小田:飲めばたまったアミロイドβが減る薬があればいいのに。
新井先生:実際にこれまでも開発されてきたのですよ。しかし副作用もあるのが現実です。そもそもアミロイドβは炎症や出血から神経細胞を守るために存在しているとの説があります。もともと正常な物質として存在したものがアルツハイマー病では少し変化して脳の中に蓄積してきてしまうのですが、これを取り除くことで進行が遅れることも分かってきました。今まさに、副作用の少ない次世代の治療薬が生まれようとしています。
小田:アルツハイマー型の認知症になってしまった場合は、どのように治療するのですか?
新井先生:認知症にかかった場合は、投薬も行います。しかしながら発症していても、生活習慣病を治していくことで、認知症の進行を遅らせることはできるんですよ。
もの忘れが気になる人、認知症を予防したい人のための「健脳カフェ」
小田:アルツクリニック東京の「健脳カフェ」ではどんな取り組みが行われているのですか?
新井先生:まさに小田さんのようにもの忘れが気になりだした方、認知症予防に興味がある方、軽度認知障害(MCI)と診断された方を始め、人との交流を希望する方やご家族にもご利用いただいています。精神医療の専門医が常駐しており、カフェ内でのプログラムや談話に参加することができます。
また、最近では「健脳」に関するオンラインセミナーもスタート。修了すると生涯健脳相談士、生涯健脳指導士の資格を取得できます。ドラッグストアや健康サービス関連事業に従事する方が対象ですが、だれでも受講できるので認知症予防を本格的に学習したい方にもおすすめです。

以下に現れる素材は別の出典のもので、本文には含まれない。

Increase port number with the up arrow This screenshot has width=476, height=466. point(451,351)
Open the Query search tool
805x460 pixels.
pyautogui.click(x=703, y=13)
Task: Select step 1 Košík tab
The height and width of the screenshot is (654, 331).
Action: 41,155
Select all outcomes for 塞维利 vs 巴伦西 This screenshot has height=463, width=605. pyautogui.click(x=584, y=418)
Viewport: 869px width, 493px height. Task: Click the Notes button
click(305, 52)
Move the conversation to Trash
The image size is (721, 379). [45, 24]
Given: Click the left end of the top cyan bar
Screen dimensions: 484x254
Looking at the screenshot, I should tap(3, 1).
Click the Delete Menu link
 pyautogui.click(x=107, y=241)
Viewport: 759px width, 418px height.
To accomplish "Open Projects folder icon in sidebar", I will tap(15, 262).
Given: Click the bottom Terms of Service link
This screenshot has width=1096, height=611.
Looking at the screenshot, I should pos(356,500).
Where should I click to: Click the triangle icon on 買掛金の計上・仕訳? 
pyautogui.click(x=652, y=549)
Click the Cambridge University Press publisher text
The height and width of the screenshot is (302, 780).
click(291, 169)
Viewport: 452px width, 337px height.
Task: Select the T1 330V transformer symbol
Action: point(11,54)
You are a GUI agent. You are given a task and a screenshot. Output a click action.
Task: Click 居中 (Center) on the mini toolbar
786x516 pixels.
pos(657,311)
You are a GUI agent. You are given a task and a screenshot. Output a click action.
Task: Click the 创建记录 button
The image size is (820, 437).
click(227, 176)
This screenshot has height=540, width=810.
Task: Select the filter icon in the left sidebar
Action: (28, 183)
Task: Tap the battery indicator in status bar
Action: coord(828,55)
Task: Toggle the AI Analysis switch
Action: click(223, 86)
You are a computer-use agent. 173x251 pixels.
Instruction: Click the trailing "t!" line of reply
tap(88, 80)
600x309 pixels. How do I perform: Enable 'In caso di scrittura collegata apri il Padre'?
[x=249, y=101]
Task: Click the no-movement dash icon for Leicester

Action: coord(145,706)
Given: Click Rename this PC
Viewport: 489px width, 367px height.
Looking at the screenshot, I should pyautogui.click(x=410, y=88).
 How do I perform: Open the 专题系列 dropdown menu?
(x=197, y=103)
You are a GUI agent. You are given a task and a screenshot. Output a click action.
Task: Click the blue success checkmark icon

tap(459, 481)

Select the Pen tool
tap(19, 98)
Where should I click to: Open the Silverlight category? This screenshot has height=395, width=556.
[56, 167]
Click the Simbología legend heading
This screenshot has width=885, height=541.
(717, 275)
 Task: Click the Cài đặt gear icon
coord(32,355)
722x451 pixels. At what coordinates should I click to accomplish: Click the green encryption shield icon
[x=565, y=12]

2回にわたってお届けしてきた「もの忘れ」のテーマ。もの忘れは、実は全身老化のサインであり、脳機能を取り戻し、認知症を予防せよ、との天からのおぼしめしだったのですね。脳の働きが健康な「健脳」は、つまり健康の証。お酒好きもほどほどに、ついお酒に合わせて塩分や脂質の多いメニューに偏りがちな食事も見直して、まずは高血圧をよくしていこうと心に決めた小田でした。ちょっぴり怖いけれど、認知症外来デビューも近日中に。新井先生はおっしゃいました。「脳の変化を見て見ぬふりをせず、豊かな人生のために迎え撃つ気持ちで」。人生100年時代、私の寿命が何歳かはわかりませんが、少なくとも生きているあいだは、脳を健康に保てるよう今からできることをやっていこうと思います。